Monday, June 02, 2014

Upper Eskdale

Just back from a trip to Cumbria: a week with friends in upper Eskdale.  Lower Eskdale enjoys a sheltered climate: substantial nineteenth century villas, surrounded by lush rhododendrons and azaleas.  It's almost suburban, and very different to upper Eskdale, which is a place of rock and stone.


Our friends were intent on working their way through their Wainwrights - they have under twenty-five to go.  Almost everyone we met was also engaged on this quest.   Wainwright details 214 tops in his famous guides and the idea is to stand on the top of each one. Then you can tick it off your list, colour in the spot on your special map and log the details on the Harold Street website. You can record every detail of your walk, with photos, and GPS routes, sharing this on line.




 It's not required that you attempt every route to the top given by Wainwright, or that you climb each one separately from its base - Lakeland mountains are often in convenient "horseshoes" or spaced along one ridge,   Children of five or six have completed the challenge.  Josh Naylor, the famous fell-runner, ran up and down all 214 in three days.  But for the average middle-aged walker it is likely to take several years to complete.  Accessing the high tops often requires walking in through long valleys, tackling very steep ascents and scrambling up rocky outcrops - nothing like walking field-paths in Essex.


We are not fully committed to the task, but it has a persuasive allure.  For one thing, it provides an incentive to try different walks, and often of unfrequented areas.  This has to be a good thing, as some of the more popular walks are too heavily used for "Wandering, lonely as a cloud."  We like being able to name the tops we can see, based on previous walks of the area.  And we like the fact that we still have the health and strength to be able to climb fairly stiff ascents and negotiate over very rough terrain.



Upper Eskdale leads to Hardknott Pass, where a very challenging road winds up and over the gap in the mountain.  Less experienced drivers would find the hairpin bends and steep gradients either thrilling or terrifying, depending.

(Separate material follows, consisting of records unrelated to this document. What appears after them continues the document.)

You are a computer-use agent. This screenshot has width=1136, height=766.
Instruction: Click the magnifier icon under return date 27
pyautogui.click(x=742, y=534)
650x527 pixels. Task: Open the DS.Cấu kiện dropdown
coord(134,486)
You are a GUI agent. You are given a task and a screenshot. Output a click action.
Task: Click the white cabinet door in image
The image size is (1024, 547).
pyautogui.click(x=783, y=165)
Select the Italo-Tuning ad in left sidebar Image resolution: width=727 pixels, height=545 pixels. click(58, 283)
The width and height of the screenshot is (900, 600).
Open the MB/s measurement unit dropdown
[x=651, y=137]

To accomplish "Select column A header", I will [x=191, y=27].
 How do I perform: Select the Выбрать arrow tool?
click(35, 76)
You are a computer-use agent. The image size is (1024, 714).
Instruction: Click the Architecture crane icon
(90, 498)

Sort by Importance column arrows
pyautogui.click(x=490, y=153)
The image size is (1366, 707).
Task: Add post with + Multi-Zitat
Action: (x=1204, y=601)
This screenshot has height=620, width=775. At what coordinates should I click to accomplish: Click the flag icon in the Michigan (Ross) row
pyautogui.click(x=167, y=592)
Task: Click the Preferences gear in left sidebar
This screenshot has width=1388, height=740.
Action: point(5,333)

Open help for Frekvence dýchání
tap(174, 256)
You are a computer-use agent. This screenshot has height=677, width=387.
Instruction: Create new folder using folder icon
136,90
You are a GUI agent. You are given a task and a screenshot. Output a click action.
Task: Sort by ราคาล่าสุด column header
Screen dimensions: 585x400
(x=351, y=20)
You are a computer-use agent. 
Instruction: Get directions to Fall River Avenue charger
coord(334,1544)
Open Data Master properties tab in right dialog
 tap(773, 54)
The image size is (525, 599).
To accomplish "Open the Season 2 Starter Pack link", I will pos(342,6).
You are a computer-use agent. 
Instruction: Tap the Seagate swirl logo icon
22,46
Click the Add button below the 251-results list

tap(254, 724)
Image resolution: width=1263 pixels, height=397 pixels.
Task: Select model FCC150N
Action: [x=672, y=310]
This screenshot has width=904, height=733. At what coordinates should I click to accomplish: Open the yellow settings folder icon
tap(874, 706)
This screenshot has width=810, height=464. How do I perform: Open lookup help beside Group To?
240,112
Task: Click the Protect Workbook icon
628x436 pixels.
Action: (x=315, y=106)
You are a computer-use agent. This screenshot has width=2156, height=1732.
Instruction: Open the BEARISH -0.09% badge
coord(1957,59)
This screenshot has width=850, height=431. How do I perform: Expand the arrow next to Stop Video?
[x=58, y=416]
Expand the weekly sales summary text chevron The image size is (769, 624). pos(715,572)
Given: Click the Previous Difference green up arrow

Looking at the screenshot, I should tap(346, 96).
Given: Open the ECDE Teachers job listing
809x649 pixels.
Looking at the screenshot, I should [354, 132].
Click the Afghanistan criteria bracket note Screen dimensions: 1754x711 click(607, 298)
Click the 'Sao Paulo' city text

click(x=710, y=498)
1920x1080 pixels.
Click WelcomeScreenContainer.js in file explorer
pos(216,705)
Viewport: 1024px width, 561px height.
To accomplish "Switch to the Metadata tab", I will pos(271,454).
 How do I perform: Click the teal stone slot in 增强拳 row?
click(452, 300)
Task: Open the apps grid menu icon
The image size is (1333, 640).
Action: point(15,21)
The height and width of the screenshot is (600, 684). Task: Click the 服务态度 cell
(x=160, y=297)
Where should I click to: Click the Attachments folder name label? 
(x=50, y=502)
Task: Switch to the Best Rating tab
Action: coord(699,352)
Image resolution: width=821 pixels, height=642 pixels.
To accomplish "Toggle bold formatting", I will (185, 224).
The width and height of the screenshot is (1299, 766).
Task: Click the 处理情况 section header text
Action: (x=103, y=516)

The road winds up past Hardknott Fort, where the Romans once had a commanding view of the valley right down to Ravenglass on the coast.  Excavations provided evidence that this fort was manned by legionaries from Dalmatia - presently Croatia.  This fact raises a number of questions for me about the organisation of the Roman occupying forces. At Maryport, just up the coast, the fort, Alauna, was manned by Spanish legions.  Of course, the commanders would all have communicated in Latin; maybe the foot-soldiers did not need to be able to speak the same language?  I realise how very little I know about the whole issue, beyond a book or two by Rosemary Sutcliffe.


1 comment:

Mary Lou said...

Oh, i loved Rosemary Sutcliffe books as a kid. They inspired to me to visit Hadrian's wall when my niece spent a year in Newcastle. There was a good BBC-In Our Time on Hadrian's Wall ( http://www.bbc.co.uk/programmes/b01kkr42) with discussion about languages they spoke, etc.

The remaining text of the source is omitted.